BMW M3 Concept
Die BMW M GmbH – die äußerst erfolgreiche Tochterfirma von BMW, die alle BMW M-Versionen entwickelt hat – stellte eine Konzeptstudie vor, die auf dem Coupé der 3er-Serie basiert. Nahezu alle Karosserieelemente des Fahrzeugs wurden verändert, um das Leistungspotenzial dieses Fahrzeugs zu maximieren. Die verbreiterten Radhäuser, die Leichtkonstruktion und das Dach aus kohlefaserverstärktem Kunststoff sind nur einige Beispiele.
Offiziell ist der M3 Concept zwar nur ein Concept Car, die Karosserie soll jedoch ähnlich wie die des M3-Serienmodells der nächsten Generation aussehen, das voraussichtlich auf der Frankfurter Automobilmesse im September vorgestellt wird. Der neue M3 verfügt wahrscheinlich über einen V8-Hochdrehzahlmotor, und auch der M3 Concept ist mit einem V8-Motor ausgestattet. BMW gab jedoch keine Einzelheiten bekannt.

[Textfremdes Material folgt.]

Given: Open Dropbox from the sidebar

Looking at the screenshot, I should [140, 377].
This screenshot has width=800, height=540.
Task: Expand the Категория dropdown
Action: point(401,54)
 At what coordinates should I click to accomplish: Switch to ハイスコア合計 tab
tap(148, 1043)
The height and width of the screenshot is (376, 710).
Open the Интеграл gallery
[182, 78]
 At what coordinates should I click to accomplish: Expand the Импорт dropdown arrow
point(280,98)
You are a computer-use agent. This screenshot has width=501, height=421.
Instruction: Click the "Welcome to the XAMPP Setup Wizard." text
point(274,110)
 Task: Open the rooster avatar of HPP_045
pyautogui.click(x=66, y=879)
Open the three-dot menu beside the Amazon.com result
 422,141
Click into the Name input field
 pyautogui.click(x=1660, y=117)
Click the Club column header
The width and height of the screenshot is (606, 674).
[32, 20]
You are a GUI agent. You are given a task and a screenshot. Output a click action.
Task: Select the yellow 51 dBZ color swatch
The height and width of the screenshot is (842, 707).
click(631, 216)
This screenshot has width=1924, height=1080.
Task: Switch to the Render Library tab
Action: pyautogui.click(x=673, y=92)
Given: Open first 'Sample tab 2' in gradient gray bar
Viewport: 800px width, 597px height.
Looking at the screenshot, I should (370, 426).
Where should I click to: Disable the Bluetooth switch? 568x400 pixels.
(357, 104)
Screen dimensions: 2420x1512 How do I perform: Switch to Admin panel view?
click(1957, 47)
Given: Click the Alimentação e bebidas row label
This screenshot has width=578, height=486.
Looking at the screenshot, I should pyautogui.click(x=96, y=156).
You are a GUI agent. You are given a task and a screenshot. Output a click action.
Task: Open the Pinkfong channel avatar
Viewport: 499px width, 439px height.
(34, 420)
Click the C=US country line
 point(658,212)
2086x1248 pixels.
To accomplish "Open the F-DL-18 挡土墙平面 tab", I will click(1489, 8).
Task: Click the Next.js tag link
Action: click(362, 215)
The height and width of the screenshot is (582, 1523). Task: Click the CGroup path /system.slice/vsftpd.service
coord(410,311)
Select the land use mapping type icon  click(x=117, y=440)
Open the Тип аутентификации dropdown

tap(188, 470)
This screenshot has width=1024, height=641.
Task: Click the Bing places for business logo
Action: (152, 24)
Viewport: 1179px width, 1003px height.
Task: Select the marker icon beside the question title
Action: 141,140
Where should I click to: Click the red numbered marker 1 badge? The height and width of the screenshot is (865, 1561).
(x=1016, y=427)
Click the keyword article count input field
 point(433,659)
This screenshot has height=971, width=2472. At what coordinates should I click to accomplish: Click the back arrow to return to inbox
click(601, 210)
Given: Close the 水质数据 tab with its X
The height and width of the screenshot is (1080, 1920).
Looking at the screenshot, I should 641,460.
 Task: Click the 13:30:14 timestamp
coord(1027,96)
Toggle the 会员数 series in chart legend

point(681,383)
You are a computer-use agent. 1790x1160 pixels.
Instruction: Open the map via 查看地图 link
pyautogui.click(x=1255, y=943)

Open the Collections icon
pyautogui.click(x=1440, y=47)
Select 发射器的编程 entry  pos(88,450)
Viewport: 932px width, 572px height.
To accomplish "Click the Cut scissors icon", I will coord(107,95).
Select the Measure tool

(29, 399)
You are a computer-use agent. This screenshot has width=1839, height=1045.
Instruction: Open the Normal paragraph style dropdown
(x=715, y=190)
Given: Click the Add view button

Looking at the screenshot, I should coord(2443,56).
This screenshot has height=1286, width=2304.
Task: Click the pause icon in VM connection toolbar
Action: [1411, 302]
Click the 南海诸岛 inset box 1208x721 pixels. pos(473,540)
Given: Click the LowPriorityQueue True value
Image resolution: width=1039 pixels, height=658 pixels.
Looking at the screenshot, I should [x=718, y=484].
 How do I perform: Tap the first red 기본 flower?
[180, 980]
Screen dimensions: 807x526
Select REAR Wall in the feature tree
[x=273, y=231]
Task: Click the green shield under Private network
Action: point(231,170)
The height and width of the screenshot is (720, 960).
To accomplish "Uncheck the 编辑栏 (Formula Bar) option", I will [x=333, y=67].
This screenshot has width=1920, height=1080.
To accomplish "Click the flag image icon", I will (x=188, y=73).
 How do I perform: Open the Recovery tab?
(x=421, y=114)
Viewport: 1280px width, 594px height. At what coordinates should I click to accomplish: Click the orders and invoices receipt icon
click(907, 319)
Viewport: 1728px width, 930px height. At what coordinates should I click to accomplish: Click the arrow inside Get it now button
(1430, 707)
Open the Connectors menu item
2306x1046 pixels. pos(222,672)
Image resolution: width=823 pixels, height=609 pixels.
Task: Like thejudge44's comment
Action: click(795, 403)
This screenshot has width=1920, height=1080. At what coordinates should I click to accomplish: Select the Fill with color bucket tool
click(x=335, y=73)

Die Front des M3 Concept ist funktional und erfüllt einen technischen Zweck. Große Lufteinlässe und die nach vorn gerichtete Frontschürze verleihen dem Fahrzeug einen äußerst sportlichen Charakter und steigern zusätzlich die Funktionalität. Der "Powerdome" in der Mitte der Motorhaube lässt darauf schließen, dass der nächste M3 mit einem stärkeren Motor als frühere Modelle ausgestattet sein wird.
Im Profil sind vorn die kiemenähnlichen Öffnungen sichtbar, die typisch für die M-Serie sind, sowie eine horizontale Chromspange, das Seitenblinklicht und das M3-Logo. Die 19-Zoll-Leichtmetallräder (48 cm) sind im Y-Speichen-Design gehalten, das ebenfalls charakteristisch für andere M-Modelle ist.
Das Heck vermittelt den kräftigen Stand des M3 durch horizontale Linien, die die breite Spur betonen, einen Diffusor, der das Design der Front aufgreift, und die fast in der Mitte des Fahrzeugs positionierten Doppelendrohre der Abgasanlage. Das geringe Gewicht des M3 Concept ist zumindest teilweise darauf zurückzuführen, dass für das Dach kohlefaserverstärkter Kunststoff verwendet wurde.
In Genf fanden drei weitere Weltpremieren von BMW statt: Die neue 1er-Serie, die neu gestaltete 5er-Serie und der M5 Touring wurden vorgestellt.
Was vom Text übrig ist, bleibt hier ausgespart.